Nach § 73 Abs. 1 AVG 1950 sind die Behörden verpflichtet, wenn in den Verwaltungsvorschriften nichts anderes bestimmt ist, über Anträge von Parteien (§ 8) und Berufungen ohne unnötigen Aufschub spätestens aber sechs Monate nach deren Einlangen den Bescheid zu erlassen. Nach Abs. 2 1. Satz dieser Gesetzesstelle geht, wenn der Partei innerhalb dieser Frist der Bescheid nicht zugestellt wird, auf ihr schriftliches Verlangen die Zuständigkeit zur Entscheidung an die sachlich in Betracht kommende Oberbehörde über.
Nach § 119 BDG 1979 - inhaltlich gleichlautend mit § 79 BDG (1977) - ist der § 73 des Allgemeinen Verwaltungsverfahrensgesetzes 1950 mit der Maßgabe anzuwenden, daß bei der Entscheidung über die Berufung gegen eine Suspendierung diese Frist einen Monat beträgt.
Säumnisbeschwerde kann somit auch in dem hier in Rede stehenden Verfahren erheben, wer als Partei zur Geltendmachung der Entscheidungspflicht berechtigt war. Die verfahrensrechtliche Stellung als Partei reicht noch nicht aus, die Säumnisbeschwerde an den Verwaltungsgerichtshof zu ermöglichen, sondern es muß die Berechtigung zur Geltendmachung der Entscheidungspflicht hinzutreten (vgl. hiezu sinngemäß den Beschluß des Verwaltungsgerichtshofes vom 2. Juli 1974, Zl. 1045/74, Slg. N.F. Nr. 8649/A). Das Wesen einer Säumnisbeschwerde liegt demnach darin, daß sie die Partei vor der Rechtsverweigerung durch die Verwaltungsbehörde schützt, nicht aber vor der behördlichen Untätigkeit schlechthin. Nicht der Umstand, daß eine Verwaltungsbehörde sich gegenüber einer gesetzlichen Anordnung passiv verhält, daß sie also ein Gesetz nicht vollzieht, gibt die Berechtigung zur Erhebung der Säumnisbeschwerde, sondern der Umstand, daß die Verwaltungsbehörde über ein Parteibegehren nicht bescheidmäßig abgesprochen, also die ihr obliegende Entscheidungspflicht verletzt hat (vgl. den Beschluß des Verwaltungsgerichtshofes vom 9. Oktober 1947, Zl. 659/47, Slg. N.F. Nr. 161/A). Die Voraussetzung eines der Entscheidungspflicht der belangten Behörde unterliegenden und noch nicht erledigten Antrages des Beschwerdeführers ist aber im vorliegenden - amtswegig eingeleiteten - Disziplinarverfahren nicht erfüllt, da über den Einstellungsantrag des Beschwerdeführers mit dem auch in der Beschwerde bezogenen Beschluß der belangten Behörde vom 15. November 1979 zur Gänze erledigend abgesprochen wurde.

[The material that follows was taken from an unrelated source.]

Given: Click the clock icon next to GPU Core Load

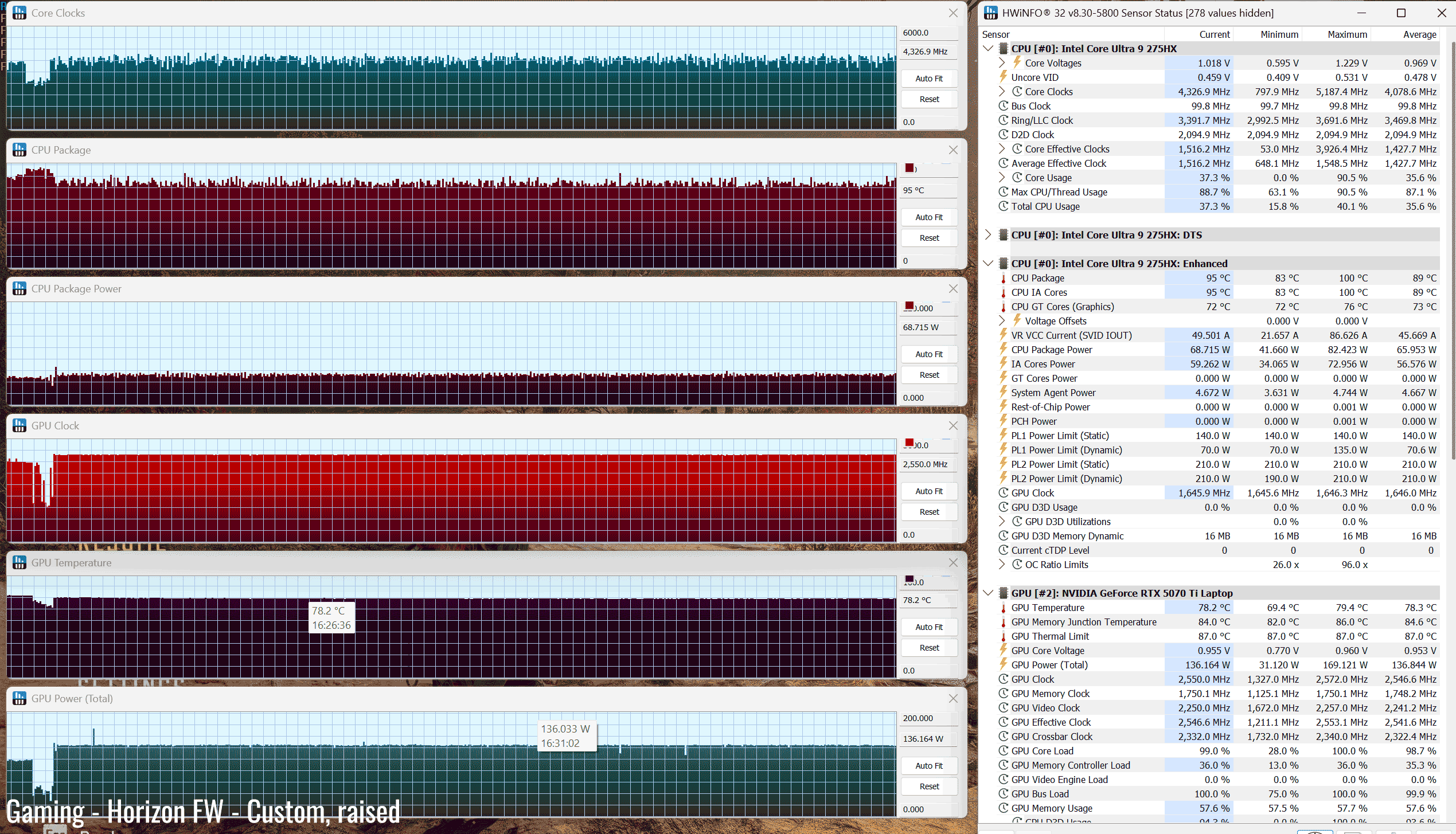Looking at the screenshot, I should pos(1004,751).
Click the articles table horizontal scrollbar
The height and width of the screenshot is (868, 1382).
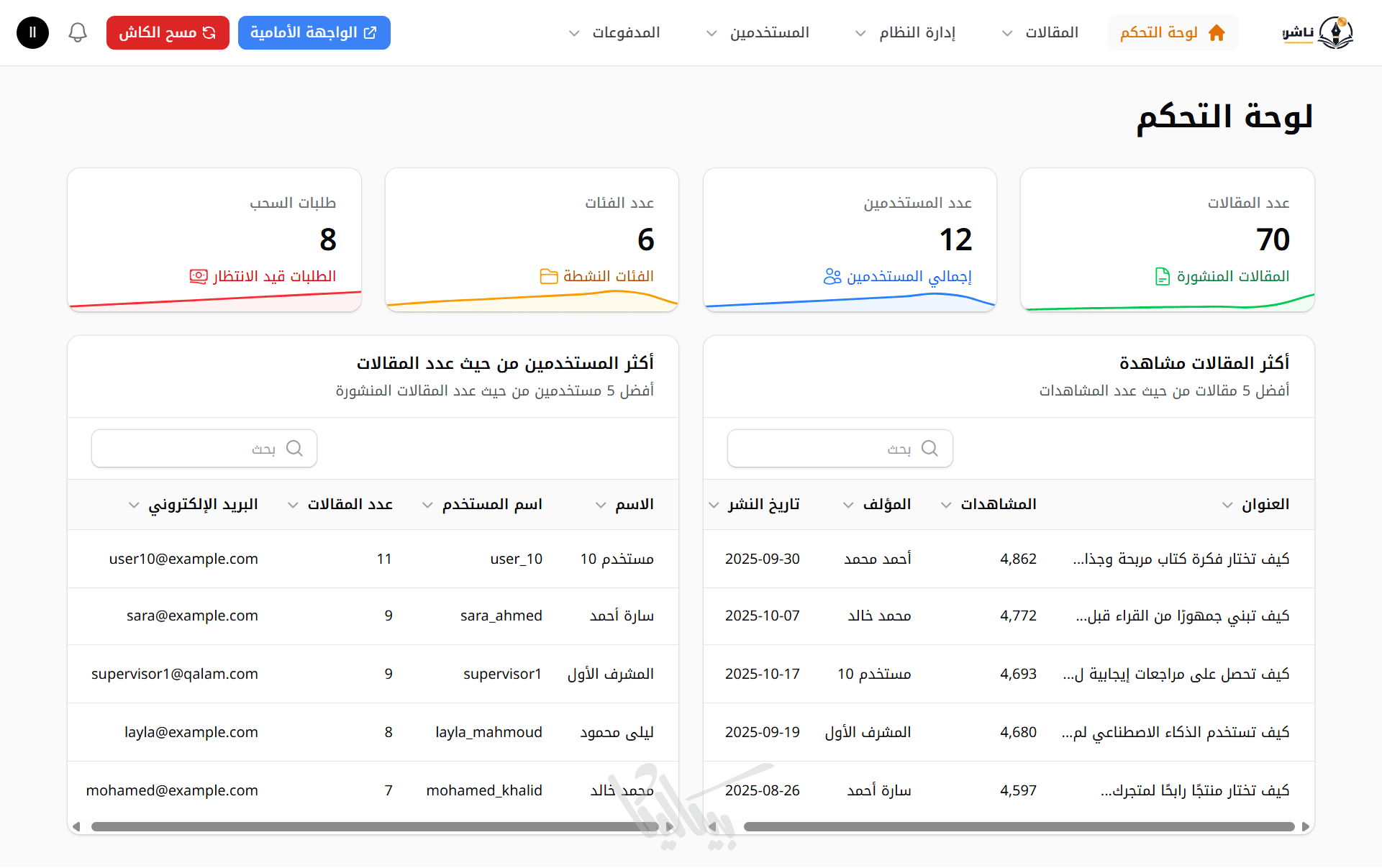tap(1019, 826)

Die vorliegende Säumnisbeschwerde war daher, ausgehend von dem vom Beschwerdeführer erstatteten Vorbringen, schon im Hinblick auf diese Erwägungen mangels Berechtigung zu ihrer Erhebung gemäß § 34 Abs. 1 VwGG 1965 ohne weiteres Verfahren in nichtöffentlicher Sitzung mit Beschluß als unzulässig zurückzuweisen.
Wien, am 16. Februar 1982
Schlagworte
Anspruch auf Sachentscheidung Allgemein Verletzung der Entscheidungspflicht Diverses Zurückweisung - EinstellungEuropean Case Law Identifier (ECLI)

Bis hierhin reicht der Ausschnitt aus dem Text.